**Instructions to follow:** Return, word for word, only the lines of the data below that lie between the line with "This screenshot has width=920, height=791." and the line with "Given: Check the", those two lines included.

Stored records
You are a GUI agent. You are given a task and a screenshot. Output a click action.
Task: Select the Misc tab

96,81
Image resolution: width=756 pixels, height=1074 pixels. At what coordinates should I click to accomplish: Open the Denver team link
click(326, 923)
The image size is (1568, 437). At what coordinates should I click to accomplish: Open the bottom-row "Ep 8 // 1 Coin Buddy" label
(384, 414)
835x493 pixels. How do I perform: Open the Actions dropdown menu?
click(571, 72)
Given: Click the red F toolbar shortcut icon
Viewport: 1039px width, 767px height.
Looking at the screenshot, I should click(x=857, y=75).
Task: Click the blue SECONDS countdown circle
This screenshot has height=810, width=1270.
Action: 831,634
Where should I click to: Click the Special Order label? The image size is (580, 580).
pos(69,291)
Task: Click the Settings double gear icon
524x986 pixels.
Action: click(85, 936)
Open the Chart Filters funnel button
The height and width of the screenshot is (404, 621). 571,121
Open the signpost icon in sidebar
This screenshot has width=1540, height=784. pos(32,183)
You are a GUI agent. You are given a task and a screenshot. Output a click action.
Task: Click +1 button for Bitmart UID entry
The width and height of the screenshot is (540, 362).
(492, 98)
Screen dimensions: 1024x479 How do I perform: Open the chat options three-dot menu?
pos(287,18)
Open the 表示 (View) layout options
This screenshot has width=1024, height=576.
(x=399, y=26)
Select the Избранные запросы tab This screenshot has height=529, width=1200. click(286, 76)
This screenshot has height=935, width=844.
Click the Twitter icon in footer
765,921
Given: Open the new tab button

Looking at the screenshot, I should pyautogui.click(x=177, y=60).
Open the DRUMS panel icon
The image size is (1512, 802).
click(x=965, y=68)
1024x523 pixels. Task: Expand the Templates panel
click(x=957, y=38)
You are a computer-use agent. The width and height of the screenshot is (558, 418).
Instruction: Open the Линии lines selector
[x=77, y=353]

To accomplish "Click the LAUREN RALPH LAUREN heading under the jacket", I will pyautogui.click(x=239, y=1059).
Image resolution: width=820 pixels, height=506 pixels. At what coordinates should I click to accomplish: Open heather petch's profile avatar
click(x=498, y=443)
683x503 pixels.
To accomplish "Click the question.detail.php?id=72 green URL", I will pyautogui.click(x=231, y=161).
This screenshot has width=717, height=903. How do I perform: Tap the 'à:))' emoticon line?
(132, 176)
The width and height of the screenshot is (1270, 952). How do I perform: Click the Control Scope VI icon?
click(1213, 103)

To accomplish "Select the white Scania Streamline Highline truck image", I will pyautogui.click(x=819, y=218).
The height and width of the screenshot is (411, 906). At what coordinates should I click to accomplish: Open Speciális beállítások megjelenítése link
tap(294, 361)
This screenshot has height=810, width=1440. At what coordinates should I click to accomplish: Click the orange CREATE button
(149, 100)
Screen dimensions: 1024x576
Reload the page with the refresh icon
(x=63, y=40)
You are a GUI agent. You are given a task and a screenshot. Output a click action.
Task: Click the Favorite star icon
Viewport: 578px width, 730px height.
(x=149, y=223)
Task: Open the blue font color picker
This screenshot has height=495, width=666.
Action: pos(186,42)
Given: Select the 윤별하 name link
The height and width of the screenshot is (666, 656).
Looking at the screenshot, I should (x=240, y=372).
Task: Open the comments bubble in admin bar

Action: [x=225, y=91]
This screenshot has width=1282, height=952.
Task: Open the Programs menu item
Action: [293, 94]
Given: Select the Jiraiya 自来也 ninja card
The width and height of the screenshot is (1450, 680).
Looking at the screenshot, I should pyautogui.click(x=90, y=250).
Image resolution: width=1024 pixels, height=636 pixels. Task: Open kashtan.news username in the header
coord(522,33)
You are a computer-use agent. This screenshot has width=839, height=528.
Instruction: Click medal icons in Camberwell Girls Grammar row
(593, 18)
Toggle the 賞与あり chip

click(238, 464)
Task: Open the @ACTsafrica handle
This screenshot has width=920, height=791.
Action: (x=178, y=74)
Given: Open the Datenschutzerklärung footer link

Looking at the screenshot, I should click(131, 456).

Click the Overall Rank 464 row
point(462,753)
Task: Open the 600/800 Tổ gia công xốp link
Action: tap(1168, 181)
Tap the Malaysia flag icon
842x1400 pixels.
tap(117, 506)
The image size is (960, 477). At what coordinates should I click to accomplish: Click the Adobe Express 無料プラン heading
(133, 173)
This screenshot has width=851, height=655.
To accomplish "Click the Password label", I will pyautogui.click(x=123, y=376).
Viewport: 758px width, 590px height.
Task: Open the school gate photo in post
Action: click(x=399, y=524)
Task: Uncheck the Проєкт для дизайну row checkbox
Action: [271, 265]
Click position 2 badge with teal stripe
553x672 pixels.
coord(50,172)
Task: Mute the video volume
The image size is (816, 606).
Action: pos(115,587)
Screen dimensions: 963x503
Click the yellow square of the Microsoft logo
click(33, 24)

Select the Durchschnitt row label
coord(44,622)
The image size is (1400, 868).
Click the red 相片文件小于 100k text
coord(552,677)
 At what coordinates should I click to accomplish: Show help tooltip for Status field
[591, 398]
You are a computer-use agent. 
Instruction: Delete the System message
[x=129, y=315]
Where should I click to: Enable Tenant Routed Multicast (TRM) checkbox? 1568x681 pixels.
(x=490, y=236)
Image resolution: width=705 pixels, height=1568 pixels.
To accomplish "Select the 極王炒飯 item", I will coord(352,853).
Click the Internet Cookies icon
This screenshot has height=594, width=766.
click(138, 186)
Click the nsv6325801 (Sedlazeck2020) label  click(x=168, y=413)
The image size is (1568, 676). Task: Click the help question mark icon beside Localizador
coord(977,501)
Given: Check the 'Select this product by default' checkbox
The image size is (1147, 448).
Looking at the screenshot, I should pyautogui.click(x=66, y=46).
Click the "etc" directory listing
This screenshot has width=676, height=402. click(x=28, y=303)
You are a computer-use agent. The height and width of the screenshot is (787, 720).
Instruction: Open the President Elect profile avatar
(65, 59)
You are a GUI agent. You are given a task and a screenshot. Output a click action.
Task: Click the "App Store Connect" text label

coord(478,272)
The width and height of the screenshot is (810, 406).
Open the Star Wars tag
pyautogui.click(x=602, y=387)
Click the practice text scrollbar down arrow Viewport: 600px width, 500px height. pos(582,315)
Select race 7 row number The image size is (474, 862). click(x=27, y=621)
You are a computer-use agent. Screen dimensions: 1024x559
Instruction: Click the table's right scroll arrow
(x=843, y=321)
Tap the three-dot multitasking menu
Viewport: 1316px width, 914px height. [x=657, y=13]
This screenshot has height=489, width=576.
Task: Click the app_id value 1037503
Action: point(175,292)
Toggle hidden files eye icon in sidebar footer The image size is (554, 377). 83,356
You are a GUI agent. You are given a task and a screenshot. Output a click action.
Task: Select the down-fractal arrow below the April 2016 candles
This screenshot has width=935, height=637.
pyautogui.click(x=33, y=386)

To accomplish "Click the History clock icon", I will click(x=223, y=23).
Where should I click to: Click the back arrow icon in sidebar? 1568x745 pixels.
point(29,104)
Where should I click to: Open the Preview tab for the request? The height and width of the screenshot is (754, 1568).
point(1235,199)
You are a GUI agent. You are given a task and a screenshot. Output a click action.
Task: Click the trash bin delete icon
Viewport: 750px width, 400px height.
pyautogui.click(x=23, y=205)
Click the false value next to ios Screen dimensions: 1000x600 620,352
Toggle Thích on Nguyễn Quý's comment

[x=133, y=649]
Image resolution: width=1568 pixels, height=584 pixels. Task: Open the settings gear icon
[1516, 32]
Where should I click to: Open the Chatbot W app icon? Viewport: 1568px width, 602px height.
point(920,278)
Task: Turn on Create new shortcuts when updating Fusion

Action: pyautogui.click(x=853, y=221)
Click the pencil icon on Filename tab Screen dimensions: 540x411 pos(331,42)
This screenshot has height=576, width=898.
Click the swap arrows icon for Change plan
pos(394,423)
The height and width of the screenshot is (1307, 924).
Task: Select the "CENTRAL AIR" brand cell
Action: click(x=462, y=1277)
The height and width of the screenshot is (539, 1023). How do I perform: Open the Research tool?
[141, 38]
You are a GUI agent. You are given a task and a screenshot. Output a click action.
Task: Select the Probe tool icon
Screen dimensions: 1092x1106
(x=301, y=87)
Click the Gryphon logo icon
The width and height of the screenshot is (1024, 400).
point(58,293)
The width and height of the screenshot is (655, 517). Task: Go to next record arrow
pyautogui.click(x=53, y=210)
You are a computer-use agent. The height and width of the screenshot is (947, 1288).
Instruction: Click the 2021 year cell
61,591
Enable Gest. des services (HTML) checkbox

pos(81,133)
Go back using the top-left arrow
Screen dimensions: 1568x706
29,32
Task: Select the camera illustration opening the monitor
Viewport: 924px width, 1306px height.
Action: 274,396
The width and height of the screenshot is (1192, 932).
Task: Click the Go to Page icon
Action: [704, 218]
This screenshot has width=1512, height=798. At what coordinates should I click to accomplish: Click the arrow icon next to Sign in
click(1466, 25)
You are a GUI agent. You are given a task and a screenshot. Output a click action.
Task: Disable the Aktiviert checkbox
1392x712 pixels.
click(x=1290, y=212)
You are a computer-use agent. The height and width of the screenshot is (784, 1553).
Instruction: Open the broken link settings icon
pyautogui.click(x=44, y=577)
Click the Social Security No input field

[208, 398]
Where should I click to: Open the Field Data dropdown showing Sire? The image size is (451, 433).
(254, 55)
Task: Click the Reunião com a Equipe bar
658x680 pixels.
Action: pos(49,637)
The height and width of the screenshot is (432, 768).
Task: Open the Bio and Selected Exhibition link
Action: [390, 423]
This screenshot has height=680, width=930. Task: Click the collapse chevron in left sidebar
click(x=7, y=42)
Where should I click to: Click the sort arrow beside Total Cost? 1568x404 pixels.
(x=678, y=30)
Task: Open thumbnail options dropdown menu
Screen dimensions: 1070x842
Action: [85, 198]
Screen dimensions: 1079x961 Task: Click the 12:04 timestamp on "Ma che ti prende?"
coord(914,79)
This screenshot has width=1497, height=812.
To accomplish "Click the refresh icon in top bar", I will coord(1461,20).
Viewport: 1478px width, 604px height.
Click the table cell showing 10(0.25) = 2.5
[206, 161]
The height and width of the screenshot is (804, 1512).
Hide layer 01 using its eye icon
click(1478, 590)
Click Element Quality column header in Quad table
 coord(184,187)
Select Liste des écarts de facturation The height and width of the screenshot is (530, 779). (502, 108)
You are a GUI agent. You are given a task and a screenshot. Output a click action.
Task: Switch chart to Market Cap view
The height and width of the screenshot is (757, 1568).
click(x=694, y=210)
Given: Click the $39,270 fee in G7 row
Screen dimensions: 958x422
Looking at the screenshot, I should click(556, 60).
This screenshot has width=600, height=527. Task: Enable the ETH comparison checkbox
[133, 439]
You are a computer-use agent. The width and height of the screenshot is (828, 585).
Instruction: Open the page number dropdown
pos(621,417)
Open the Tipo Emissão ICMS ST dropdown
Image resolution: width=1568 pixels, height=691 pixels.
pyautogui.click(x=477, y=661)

**Task answer:**
This screenshot has width=920, height=791.
Action: (x=178, y=74)
Given: Open the Datenschutzerklärung footer link

Looking at the screenshot, I should click(131, 456).

Click the Overall Rank 464 row
point(462,753)
Task: Open the 600/800 Tổ gia công xốp link
Action: tap(1168, 181)
Tap the Malaysia flag icon
842x1400 pixels.
tap(117, 506)
The image size is (960, 477). At what coordinates should I click to accomplish: Click the Adobe Express 無料プラン heading
(133, 173)
This screenshot has width=851, height=655.
To accomplish "Click the Password label", I will pyautogui.click(x=123, y=376).
Viewport: 758px width, 590px height.
Task: Open the school gate photo in post
Action: click(x=399, y=524)
Task: Uncheck the Проєкт для дизайну row checkbox
Action: [271, 265]
Click position 2 badge with teal stripe
553x672 pixels.
coord(50,172)
Task: Mute the video volume
The image size is (816, 606).
Action: pos(115,587)
Screen dimensions: 963x503
Click the yellow square of the Microsoft logo
click(33, 24)

Select the Durchschnitt row label
coord(44,622)
The image size is (1400, 868).
Click the red 相片文件小于 100k text
coord(552,677)
 At what coordinates should I click to accomplish: Show help tooltip for Status field
[591, 398]
You are a computer-use agent. 
Instruction: Delete the System message
[x=129, y=315]
Where should I click to: Enable Tenant Routed Multicast (TRM) checkbox? 1568x681 pixels.
(x=490, y=236)
Image resolution: width=705 pixels, height=1568 pixels.
To accomplish "Select the 極王炒飯 item", I will coord(352,853).
Click the Internet Cookies icon
This screenshot has height=594, width=766.
click(138, 186)
Click the nsv6325801 (Sedlazeck2020) label  click(x=168, y=413)
The image size is (1568, 676). Task: Click the help question mark icon beside Localizador
coord(977,501)
Given: Check the 'Select this product by default' checkbox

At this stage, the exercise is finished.